だからか、大学生になってから以降は大学生になってからの友達の付き合いが結構増えて、僕達とは高校生の時よりは疎遠になっていた。
まあ、彼女もいるし、別れたり付き合ったりもしている。そういう話もしたいのだろう。サークルにも入っていたり合コンもしていたりした。普通の学生生活を楽しんでいるようだった。
思えば、イズミから何度か別の大学の友達も誘っていいというバーベキューやボーリングにも誘ってもらったこともある。
イズミなりの気遣いで僕らにもそういう付き合いもしてほしかったのではないかと思う。
ただ僕とタナカは臆病なあまり、「本当の女性がいる場所にいくなんて」と何度も固辞するだけではなく、もう2度とそんな提案をするなという類の話しすらしたことがあった。
興味はあったくせに、そんな大切な機会を逃す、いや遠ざけることによって、こんなに「彼女いない歴」を拗らせることになってしまった。
今回だって素直にイズミに相談したら友達くらい相談してもらえそうなところを、今更そんなことを頼むのが恥ずかしい一心で、「角で知らない女性に告白する」なんて暴挙を実際にやるほどまでに世間ずれしてしまった。
とは言ってもそれが世間ずれしていると分かったのは、ようやくここ1、2週間でミオさんと話をしてからだ。
そういう意味ではミオさんには現実を見る目を教えてもらったと思う。それには本当にただただ感謝するばかりだ。
話しを今に戻すと、そんな少し疎遠になっていたイズミだが、それでも僕達は高校生という多感な時期を卓球部で一緒に過ごした仲間なので、年に三、四回は会ってこうやって飲みに行ったりしていた。

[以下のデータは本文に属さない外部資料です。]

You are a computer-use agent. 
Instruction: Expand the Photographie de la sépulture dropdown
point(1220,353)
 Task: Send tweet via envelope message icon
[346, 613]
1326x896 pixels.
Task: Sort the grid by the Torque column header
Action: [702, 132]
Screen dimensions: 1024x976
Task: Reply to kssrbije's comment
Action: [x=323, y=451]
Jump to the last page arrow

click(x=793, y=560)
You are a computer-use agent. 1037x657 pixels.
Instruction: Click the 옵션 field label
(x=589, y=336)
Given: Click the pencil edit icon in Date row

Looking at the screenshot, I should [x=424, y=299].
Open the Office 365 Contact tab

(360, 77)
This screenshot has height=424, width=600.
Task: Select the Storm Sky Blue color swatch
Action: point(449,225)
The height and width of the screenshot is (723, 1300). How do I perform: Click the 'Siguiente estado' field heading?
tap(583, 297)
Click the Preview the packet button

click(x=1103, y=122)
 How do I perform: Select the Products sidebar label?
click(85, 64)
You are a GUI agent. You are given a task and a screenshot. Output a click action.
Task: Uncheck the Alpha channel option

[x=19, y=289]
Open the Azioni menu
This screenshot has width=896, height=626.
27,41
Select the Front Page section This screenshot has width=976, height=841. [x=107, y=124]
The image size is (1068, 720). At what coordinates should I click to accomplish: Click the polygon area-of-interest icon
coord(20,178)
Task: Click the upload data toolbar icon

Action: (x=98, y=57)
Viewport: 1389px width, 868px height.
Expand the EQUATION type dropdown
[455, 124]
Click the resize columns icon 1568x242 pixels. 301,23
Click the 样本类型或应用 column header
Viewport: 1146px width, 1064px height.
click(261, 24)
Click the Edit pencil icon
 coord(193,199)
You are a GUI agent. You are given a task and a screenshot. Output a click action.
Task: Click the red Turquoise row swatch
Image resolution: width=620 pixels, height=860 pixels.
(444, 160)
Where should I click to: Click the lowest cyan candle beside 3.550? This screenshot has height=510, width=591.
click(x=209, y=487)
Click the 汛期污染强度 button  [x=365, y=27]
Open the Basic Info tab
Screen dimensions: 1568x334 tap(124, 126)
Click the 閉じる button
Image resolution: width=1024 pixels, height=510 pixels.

ちなみに男子校で卓球部というプロフィールをイズミが一時期隠していたことにはここでは触れないでおく。
「どうしたの?もしかして彼女でもできた?なんてね」タナカに続いてイズミが朗らかに言った。語尾に「なんてね」と付けるところが僕に気を遣っているのだろう。
「いや、できてないけど」と僕が言うと、「あー。そうですよねー」という失敗した雰囲気を出しながらイズミは
「そっか、ごめん。でも、なんか、いいね。爽やかになったような気がする」と気を取り直して言った。さすが、拗らせた歴長い人間との付き合いも長いだけある。
「何だよタガワ、僕を置いて彼女を作る気か」
「僕を置いてって、別にいいじゃないか」とイズミが言うと
「そりゃお前はあっち側の人間だからいいけど」とタナカがじめっとしながら言った。
「あっちってなに?」
「なんでもない。イズミには分からない」
「なんだよ。タナカ。えらくしめっぽいな。でも、タガワが爽やかになるのはいいじゃないか」
「えー?僕そんなに変わったかな?」と僕が聞くと二人は口を揃えて
「うん。全然違う」と言った。
僕はミオさんとの出会いについて話をした。
タナカはまるで興味なさそうに、イズミは異様に興味深々な雰囲気で話を聞いた。
「ほんとかよ。タガワ思い切ったなー。俺には無理だよ」と感心して言った。そして
「そして、思い込み激しいな。俺に相談しろよ。そんな思いきる前に」とも言った。
「そうだな。すまん。あの時はなんか追い詰められて、これしかないって思い込んでいたけど、その女性、ミオさんと言うんだけど、と話してたら他に方法なんていくらでもあるんだなって気付いた」
「うん。まあ。そうだな」
「でも、何かお前らに正直にそんなこと言うのが恥ずかしくって」
へえっという顔をしながらイズミは
「タガワの口からそんなふうに自分の感情について聞くの新鮮だな。何か、思い切ってやってみてよかったな」と喜んでくれた。「俺も一目惚れですってナンパしよっかなー」
「イズミには彼女いるじゃないか。お前最近どんどん、ちゃらくなってるな」と益々じとっと暗くタナカが言った。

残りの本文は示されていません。